All this brings to mind a paragraph from Heidegger’s The Question Concerning Technology.
…even the Rhine itself appears to be something at our command. The hydroelectric plant is not built into the Rhine River as was the old wooden bridge that joined bank with bank for hundreds of years. Rather, the river is dammed up into the power plant. What the river is now, namely, a water-power supplier, derives from the essence of the power station. In order that we may even remotely consider the monstrousness that reigns here, let us ponder for a moment the contrast that is spoken by the two titles: “The Rhine,” as dammed up into the power works, and “The Rhine,” as uttered by the artwork, in Holderlin’s hymn by that name. But, it will be replied, the Rhine is still a river in the landscape, is it not? Perhaps. But how? In no other way than as an object on call for inspection by a tour group ordered there by the vacation industry (full text here).

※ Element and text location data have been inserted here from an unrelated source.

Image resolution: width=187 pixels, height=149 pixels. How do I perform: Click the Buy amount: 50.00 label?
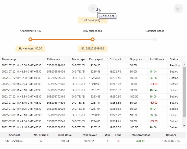[30, 48]
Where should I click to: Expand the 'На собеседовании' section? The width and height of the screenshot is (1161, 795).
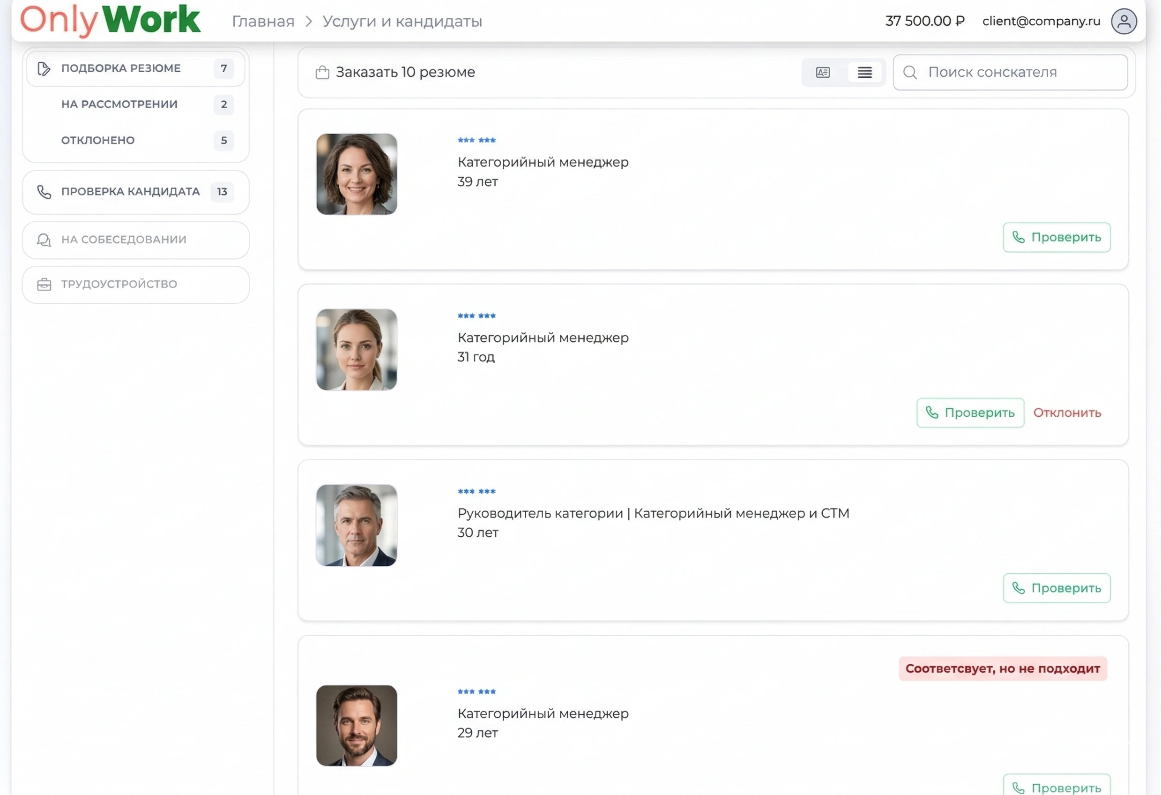(x=123, y=240)
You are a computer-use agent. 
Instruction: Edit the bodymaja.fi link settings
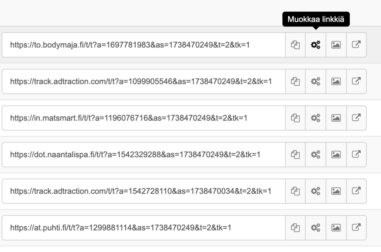pos(316,45)
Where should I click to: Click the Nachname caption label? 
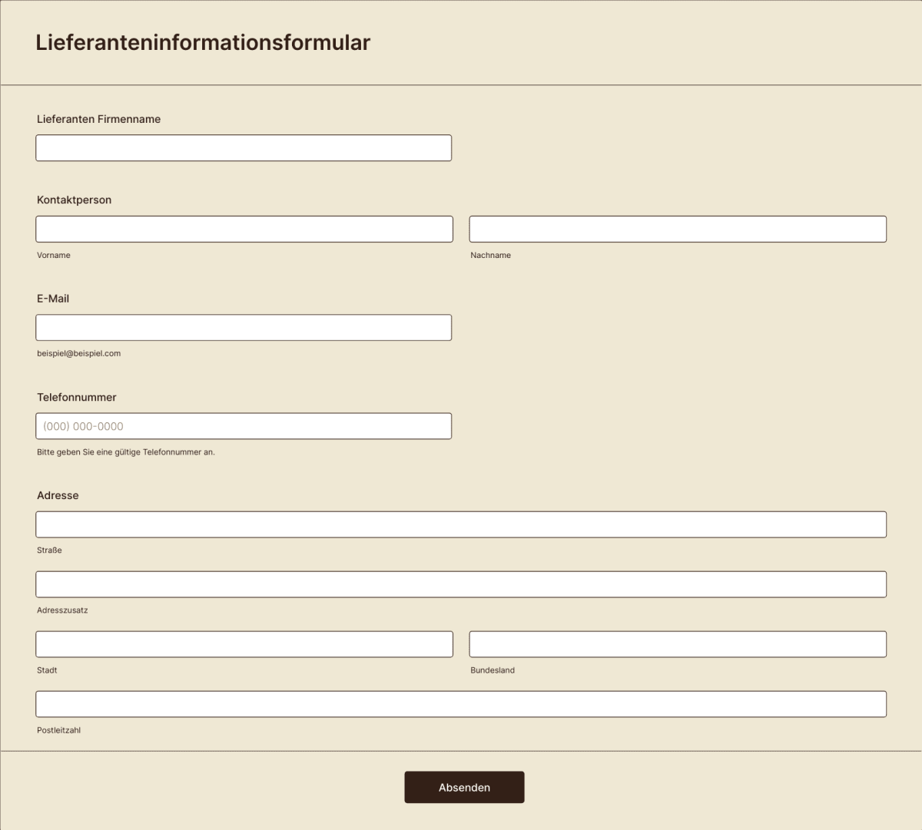[x=491, y=255]
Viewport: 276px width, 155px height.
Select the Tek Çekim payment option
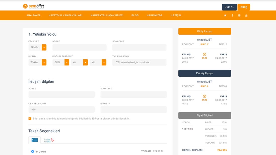click(33, 151)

Or, as another Heideggerian critic of technology has described our world – “Hell on Earth masquerading as material paradise.” I think I recall someone telling me once that Malick had written a dissertation on Heidegger, which is maybe what draws the tie-in.
But there’s something beyond that – it might just an irreducible sense of the beauty of the filmmaking in this part of the film. Somehow my expectations about experiencing the depiction of 17th century European culture (Gothic stone, tapestries, stained glass, etc.) were just so confounded and disrupted by this sequence – and on some really primal level, I felt a connection between this scenery and that of “the New World” as shown earlier in the movie; I was forced to confront this asymmetry in a way I was not expecting. In this vein, Pocahontas says to her uncle, just minutes before the closing of the film, that she hopes someday to return from this “strange new world” – and of course, she’s talking about Europe, not Virginia.
The three final visual images are a lock closing as a boat leaves its boundaries for America, and then water running over rocks, and then a tree and birds squawking – then it fades to black. Through these scenes you feel a rushing sense of urgency somehow, and then it is done.
I don’t think this movie got the most overwhelming positive critical response, and in a lot of ways, I think it has some problems, but its conclusion was just so fascinating to me. I wonder if any others had reactions to this movie, if you’re seen it recently?